Strange how when faced with the dilemma of what to do before didn't seem as bad as this time around, maybe because I always knew there was surgery in the back ground, but now after having surgery and a break of 2 years that door has certainly closed. Shame we can't just go back in and cut the blasted stuff away but then, as proven time and time again, mesothelioma just doesn't give up! Apparently I am one of the longest living up here with this disease, I know a fair few who are still going well around the country and up here, but again this disease doesn't run as statistics say. Our ages need to be taken into consideration, when it started and what age, etc etc. A national database would be helpful for us all to query who had what and when.
Yesterday was a fact finding day at Manchester with oncologist Paul Taylor. I will say what a beautiful cancer lounge they have, very relaxing looking out into gardens. I nearly had a heart attack when they took me to the lounge I found myself saying I think you have the wrong person, but they only wanted my blood.
An open and honest person is what I like and that is what I got although current options is what we are looking for and the golden bullet Alimta was the first on the list, followed by two other chemos. No trials at present in Manchester but that's not to say there aren't any in other places. We discussed radiotherapy, but that is mainly used for palliative care. We did ask the question of why can't the tumours be blasted to debulk but the answer always seem to be the same, it's not used on meso patients for that. To my mind debulking what you have means less cancer spreading so slowing down the growth rate.
Today was my visit with my Chest man, Dr Abbassi. I found out that I don't have an MDT team which in one way means I can do what I want to some extent, like finding out who is willing to do what and maybe picking my own treatments but the otherside of this is that no one is really monitoring me....nothing new there then. I am a wild card but still need a good ear and reasoning to help me out. He did tell me that the radiologist and himself were available to me at any time.
My next port of call will be my old oncologist Dr Hughes, Paul Taylor was going to write to him with his thoughts and any options, as will Dr Abbassi.
Dr Abtin has come back with a quick reply, he is having trouble getting the scan to load on their system. He seems to think he can get a couple of the tumours, which will halt their growth. One thing I have learnt is that too much radiotherapy now can reduce its effectiveness later, at least cryo isn't in that vein so therefore can be used several times. Paul Taylor didn't rule out cryo either.

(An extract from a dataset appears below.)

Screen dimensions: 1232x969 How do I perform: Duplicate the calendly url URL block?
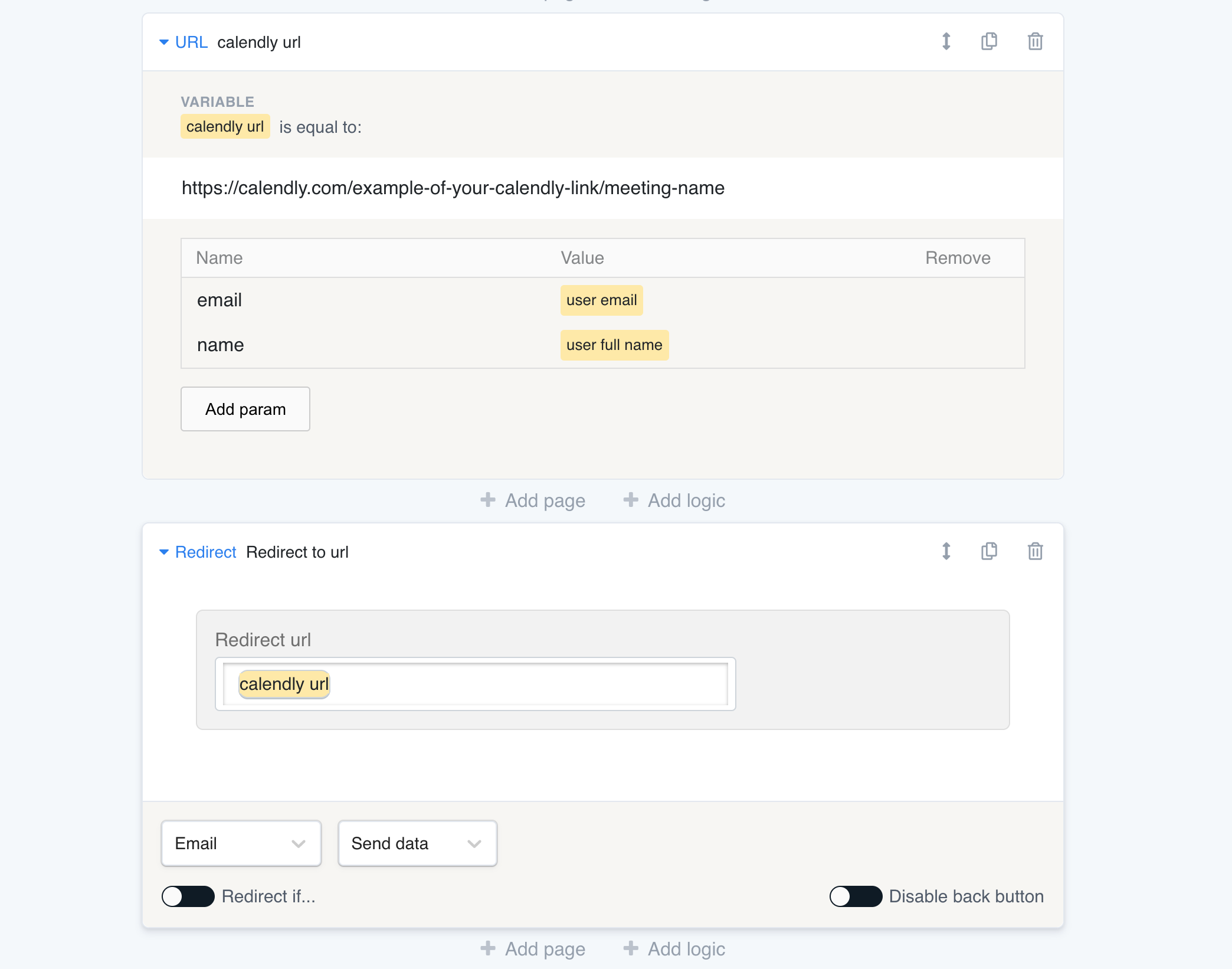989,42

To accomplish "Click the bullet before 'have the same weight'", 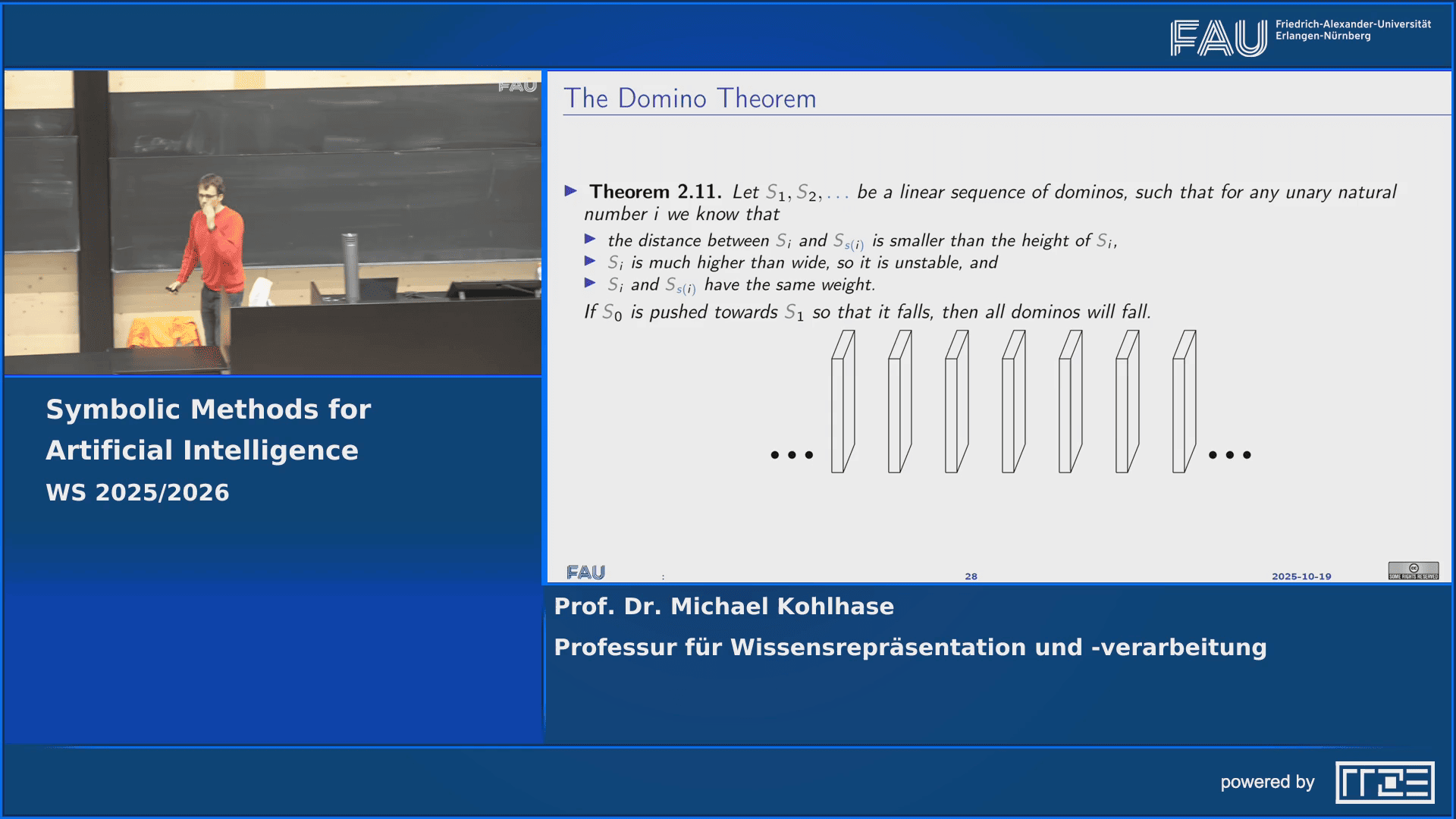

So here I am thinking all those new pains in my back and side, heaviness of heart, more breathless was down to my body coming back to life after surgery .. oh I wish. I also wish I wasn't as in tune with my body as I am but then in many ways it has kept me alive, I kind of knew it was back because my neck keeps getting a slight stiffness together with my chinaman back in my left armpit, thankfully he hasn't started using his blunt axe yet! My hair has started coming out more in the shower, and my finger nails have been splitting, all symptoms of my previous meso history. Have also started getting those rotten headaches back, although at the moment this could be down to over thinking. I have to remember you can live with meso growing and still have a life, have done it before but I don't seem to be able to find that energy or more importantly that outlook. Also I am still a person and can have other things wrong apart from cancer.
The pain some of us suffer is unbearable at times but I would still prefer to be alive with pain than dead, it does affect the quality of our life but for me at least after 2 hours on a morning I do start feeling better. I would like to wake up feeling normal one day!
So my future plans, if Dr Abtin comes back with a yes I can do them for certain then I will be off to LA for a couple of weeks, (that's another thing I hate leaving the dogs! I am certainly becoming a home bod) then maybe start a round of chemo, but which chemo? I am hoping Alan gets good results on his vinorelbine. I also understand this comes in capsules - get in no needles. Dr Abtin also wants me to meet with a specialist at UCLA. Just wish I could have cryo in England but Dr Abtin carry it out.
Meanwhile hubby has been looking into some radiotherapy but that doesn't seem to be leading anywhere at present. There is also the cyberknife, but still haven't heard of anyone who has tried it, not that I mind being the first but sometimes it's best to stick to what you know.
On that note I will close this entry, once I have spoken to Dr Abtin on Monday I will know for sure my first step. I know that Andy and John probably won't agree but if this does work maybe it will show that it can help others who are in this same position. We know there isn't a cure, but if some of the tumours are removed hopefully some of the new pain will cease (like it did on my kidney 3 years ago), also debulking the sticky out tumours just leaves the thickening for the chemo to shrink. Just a layman's view on things.
Keep strong meso warriors, we are all battling together and hopefully all trying different ways to help others.